Individual Differences in Automatic and Voluntary Control
It is well known that there are huge individual differences in people’s high-level, voluntary cognitive control faculties (e.g., in the ability to voluntarily ignore distracting information, or to switch from one task to another).
It is less well known, however, whether similar differences exist in low-level, automatic (involuntary) cognitive control (e.g., in the ability to quickly change an ongoing movement and similar ‘automatic’ control processes).
In particular, it is completely unkown whether there is any relationship between high-level and low-level control faculties (that is, if someone shows evidence for impaired high-level control, would this same person also show evidence of impaired low-level control?).
Obviously, there are many different aspects to cognitive control. For the present purpose, we want to focus on an aspect that is easy to study and has both high- and low-level components. One such aspect is response conflict resolution – that is, the ability to execute the one best response in a situation where several possible responses are pre-activated.
For example, when the street light turns green, you are predisposed to hit the gas pedal, but when your passanger shouts a warning, you’re predisposed to hit the brake – so what do you do when both things happen at the same time??
We will investigate whether individual differences exist only in voluntary control, or whether they can also be observed in automatic control. In other words: if someone is very good at voluntarily controlling their actions, is this person very good at controlling automatic activity as well? And conversely, if someone has problems voluntarily controlling their actions, does this person have similar problems with controlling automatic activity?
There is some reason to believe that these two types of control might not show the same pattern: In particular, we have found that children (who have not yet developed good voluntary control) nevertheless show evidence of perfect automatic control (Schlaghecken & Sisman, 2007), while older adults (who are no longer good at voluntary control) show impaired automatic control (Schlaghecken & Maylor, 2005).
Can we find such dissociations and overlaps in other populations as well? For instance, are there different and distinct patterns depending on one's gender, mood, or level of stress? Are bilinguals better at self-control than mono-linguals? Do control abilities vary with the menstrual cycle? Are they affected by caffeine?
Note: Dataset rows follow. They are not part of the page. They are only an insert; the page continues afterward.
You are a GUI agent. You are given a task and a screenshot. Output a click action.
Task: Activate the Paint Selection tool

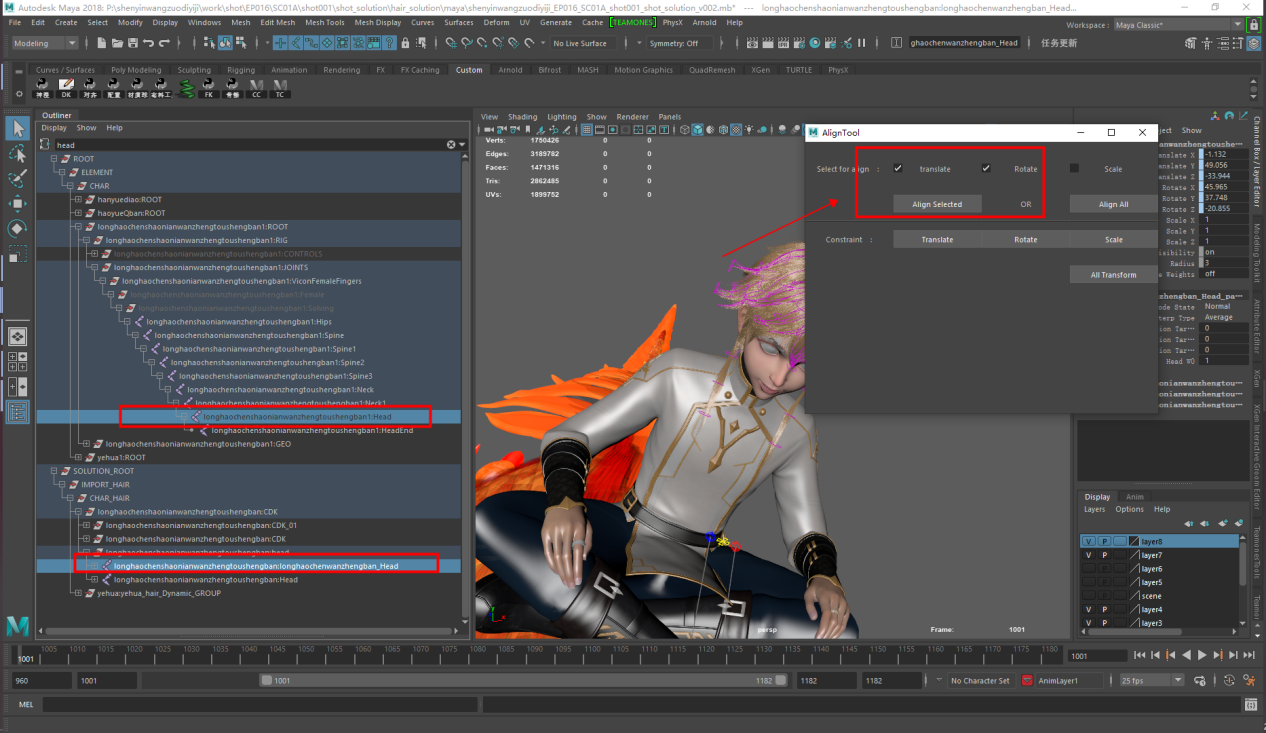click(18, 179)
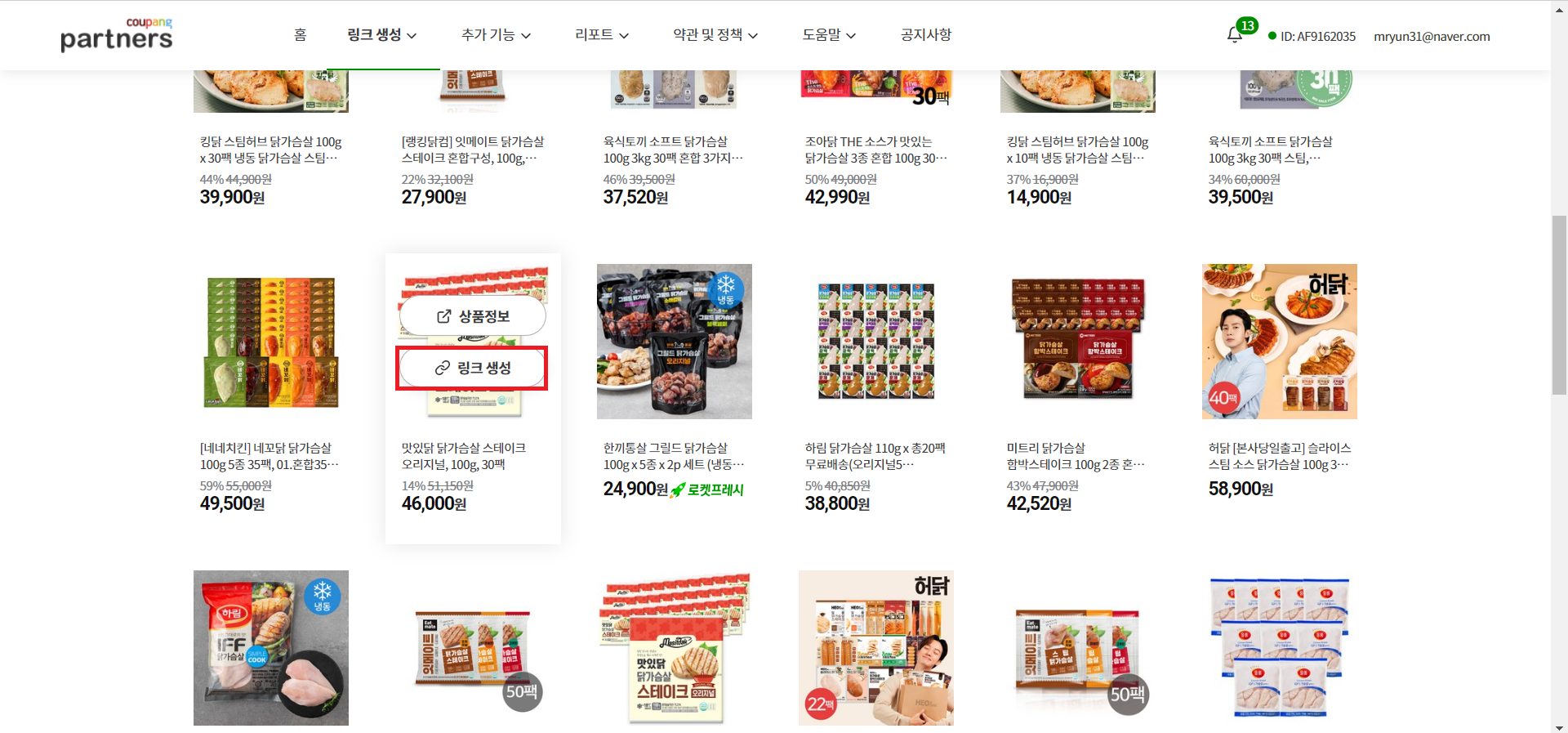Click the page vertical scrollbar thumb
The width and height of the screenshot is (1568, 733).
point(1559,306)
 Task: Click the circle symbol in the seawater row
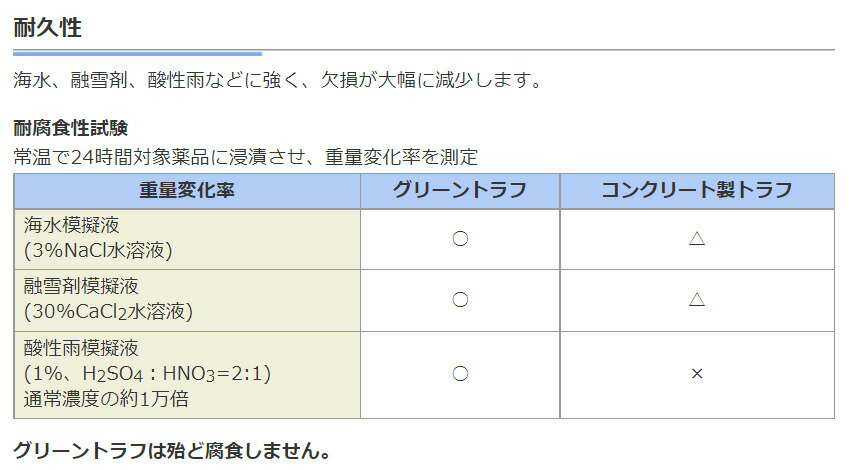point(460,239)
The following are some examples (and examples only!), each representing an independent project:
- Attention Deficit/Hyperactivity Disorder (ADHD): High-level response conflict affects people with ADHD more than others (Fuggetta, 2006);
- Perceived Power: If you feel powerless, your high-level cognitive control is worse than when you feel powerful (Smith, Jostmann, Galinsky, & van Dijk, 2008);
- Personality traits (e.g., introversion versus extraversion);
- Menstrual cycle;
If you can think of other interesting individual differences, you are welcome to investigate them (gender? mood? anxiety? introversion versus extraversion? Anything, really, as long as there is a good reason to believe that it affects cognitive control)
The experiments will be in the form of a hybrid masked-prime/Simon task, where subliminally presented ‘primes’ indicate the correct or the incorrect response (this is the automatic control part), and the spatial position of the target (on the left or right side of the screen) does or does not correspond with the correct response hand (this is the voluntary control part).
- The task will be a computer-based reaction time task, which is already pre-programmed and ready to run.
- Participants will have to be tested individually, in the lab.
- Each testing session will take about 30 minutes, and you will need to test approximately 30 - 60 participants.
- The advantage is that once you have collected the data, it is ready to go into SPSS with very little further processing - no coding by hand or typing in responses!
- You will analyze mean reaction times and error rates, using only basic statistical techniques (mostly ANOVAs, t-tests, and correlations - of course, you're free to do some additional fancy testing if you feel like it!).
- Lu., C. H., & Proctor, R. W. (1995). The influcence of irrelevant location information on performance – a review of the Simon and spatial Stroop effects. Psychonomic Bulletin & Review, 2, 174-207.
- Schlaghecken, F. & Sisman, R. (2006). Subliminal response priming in children: Evidence for a subcortical locus of the negative compatibility effect. Advances in Cognitive Psychology, 2, 7-19.
- Schlaghecken, F. & Maylor, E.A. (2005). Motor control in old age: Evidence of impaired low-level inhibition. Journal of Gerontology: Psychological Sciences, 60, 158-161.
- Sumner, P. (2008). Mask-induced priming and the negative compatibility effect. Experimental Psychology, 55, 133-141.